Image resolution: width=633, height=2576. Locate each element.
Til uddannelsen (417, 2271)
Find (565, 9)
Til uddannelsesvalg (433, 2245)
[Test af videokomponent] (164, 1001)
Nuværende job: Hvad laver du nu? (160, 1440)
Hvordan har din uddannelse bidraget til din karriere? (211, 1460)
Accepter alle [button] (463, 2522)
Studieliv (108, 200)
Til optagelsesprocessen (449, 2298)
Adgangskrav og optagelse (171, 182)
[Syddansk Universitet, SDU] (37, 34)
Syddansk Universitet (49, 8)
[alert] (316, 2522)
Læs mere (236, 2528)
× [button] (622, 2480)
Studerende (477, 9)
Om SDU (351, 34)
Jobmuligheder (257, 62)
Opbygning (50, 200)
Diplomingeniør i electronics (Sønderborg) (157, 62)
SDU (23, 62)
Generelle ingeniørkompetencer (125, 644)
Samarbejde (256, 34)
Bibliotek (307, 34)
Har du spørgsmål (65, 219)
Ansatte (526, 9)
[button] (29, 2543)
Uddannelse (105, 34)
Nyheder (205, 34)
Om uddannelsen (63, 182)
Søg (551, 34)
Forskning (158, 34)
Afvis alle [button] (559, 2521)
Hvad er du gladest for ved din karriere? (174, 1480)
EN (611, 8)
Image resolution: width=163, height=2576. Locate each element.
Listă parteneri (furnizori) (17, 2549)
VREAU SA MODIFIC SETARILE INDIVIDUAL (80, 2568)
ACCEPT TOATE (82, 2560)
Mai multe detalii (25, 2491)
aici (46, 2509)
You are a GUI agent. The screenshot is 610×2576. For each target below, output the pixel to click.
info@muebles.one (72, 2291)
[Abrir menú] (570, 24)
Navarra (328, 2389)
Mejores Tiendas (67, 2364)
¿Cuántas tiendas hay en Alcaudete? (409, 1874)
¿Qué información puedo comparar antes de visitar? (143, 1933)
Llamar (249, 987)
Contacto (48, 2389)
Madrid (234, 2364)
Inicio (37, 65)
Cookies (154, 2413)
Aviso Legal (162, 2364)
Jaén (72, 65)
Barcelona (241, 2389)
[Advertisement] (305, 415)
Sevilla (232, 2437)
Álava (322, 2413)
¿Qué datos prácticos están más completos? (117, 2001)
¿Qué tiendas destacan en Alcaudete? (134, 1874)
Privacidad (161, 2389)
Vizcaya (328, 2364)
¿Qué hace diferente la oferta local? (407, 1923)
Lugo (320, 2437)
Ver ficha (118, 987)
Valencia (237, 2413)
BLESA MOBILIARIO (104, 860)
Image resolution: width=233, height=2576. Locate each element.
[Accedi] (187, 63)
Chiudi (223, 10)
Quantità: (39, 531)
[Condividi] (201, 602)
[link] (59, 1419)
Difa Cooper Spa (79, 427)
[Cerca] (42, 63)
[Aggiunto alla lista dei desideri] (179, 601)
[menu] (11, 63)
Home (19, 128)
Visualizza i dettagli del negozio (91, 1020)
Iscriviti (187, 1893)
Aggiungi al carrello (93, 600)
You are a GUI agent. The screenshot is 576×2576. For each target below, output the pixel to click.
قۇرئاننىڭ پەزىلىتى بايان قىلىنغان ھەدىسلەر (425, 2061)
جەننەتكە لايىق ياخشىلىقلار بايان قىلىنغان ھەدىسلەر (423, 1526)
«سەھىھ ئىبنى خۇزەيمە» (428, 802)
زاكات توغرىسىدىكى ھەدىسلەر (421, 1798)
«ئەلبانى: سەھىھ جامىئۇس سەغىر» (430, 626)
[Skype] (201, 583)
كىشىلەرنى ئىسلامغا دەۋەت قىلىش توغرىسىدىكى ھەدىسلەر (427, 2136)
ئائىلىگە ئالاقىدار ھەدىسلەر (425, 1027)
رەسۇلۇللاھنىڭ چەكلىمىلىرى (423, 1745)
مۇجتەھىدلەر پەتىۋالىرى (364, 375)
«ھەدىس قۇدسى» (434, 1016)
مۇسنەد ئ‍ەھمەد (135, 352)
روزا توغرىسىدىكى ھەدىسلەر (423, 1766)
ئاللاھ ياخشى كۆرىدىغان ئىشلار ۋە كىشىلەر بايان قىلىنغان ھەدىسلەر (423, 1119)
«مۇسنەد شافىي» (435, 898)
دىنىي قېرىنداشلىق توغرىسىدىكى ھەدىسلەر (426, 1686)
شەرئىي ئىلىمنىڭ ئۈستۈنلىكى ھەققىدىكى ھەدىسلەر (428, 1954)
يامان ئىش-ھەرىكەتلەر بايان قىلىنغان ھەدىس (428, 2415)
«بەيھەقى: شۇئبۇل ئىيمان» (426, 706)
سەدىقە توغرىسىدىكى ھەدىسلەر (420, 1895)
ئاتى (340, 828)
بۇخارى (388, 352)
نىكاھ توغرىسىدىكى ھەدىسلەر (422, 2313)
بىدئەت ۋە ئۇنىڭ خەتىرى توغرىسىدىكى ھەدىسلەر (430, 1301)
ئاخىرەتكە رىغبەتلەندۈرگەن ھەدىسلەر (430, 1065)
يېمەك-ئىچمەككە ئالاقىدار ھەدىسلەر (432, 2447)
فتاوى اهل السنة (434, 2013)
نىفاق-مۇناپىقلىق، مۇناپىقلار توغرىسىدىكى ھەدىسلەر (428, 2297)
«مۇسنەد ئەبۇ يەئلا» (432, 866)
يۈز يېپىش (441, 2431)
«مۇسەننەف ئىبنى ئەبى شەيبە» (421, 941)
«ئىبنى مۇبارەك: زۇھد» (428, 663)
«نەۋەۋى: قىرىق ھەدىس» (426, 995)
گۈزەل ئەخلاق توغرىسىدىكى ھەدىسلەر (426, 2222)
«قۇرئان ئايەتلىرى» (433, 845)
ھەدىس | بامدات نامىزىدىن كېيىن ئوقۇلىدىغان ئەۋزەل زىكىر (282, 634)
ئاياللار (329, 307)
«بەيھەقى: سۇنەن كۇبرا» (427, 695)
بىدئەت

» Task prompt:
An exact copy of the lines above, from the one containing "Opbygning (50, 200)" down to the one containing "info@muebles.one (72, 2291)" and including both, is the whole answer; retype it and nothing else.

» Solution:
Opbygning (50, 200)
Diplomingeniør i electronics (Sønderborg) (157, 62)
SDU (23, 62)
Generelle ingeniørkompetencer (125, 644)
Samarbejde (256, 34)
Bibliotek (307, 34)
Har du spørgsmål (65, 219)
Ansatte (526, 9)
[button] (29, 2543)
Uddannelse (105, 34)
Nyheder (205, 34)
Om uddannelsen (63, 182)
Søg (551, 34)
Forskning (158, 34)
Afvis alle [button] (559, 2521)
Hvad er du gladest for ved din karriere? (174, 1480)
EN (611, 8)
Image resolution: width=163, height=2576. Locate each element.
Listă parteneri (furnizori) (17, 2549)
VREAU SA MODIFIC SETARILE INDIVIDUAL (80, 2568)
ACCEPT TOATE (82, 2560)
Mai multe detalii (25, 2491)
aici (46, 2509)
You are a GUI agent. The screenshot is 610×2576. For each target below, output the pixel to click.
info@muebles.one (72, 2291)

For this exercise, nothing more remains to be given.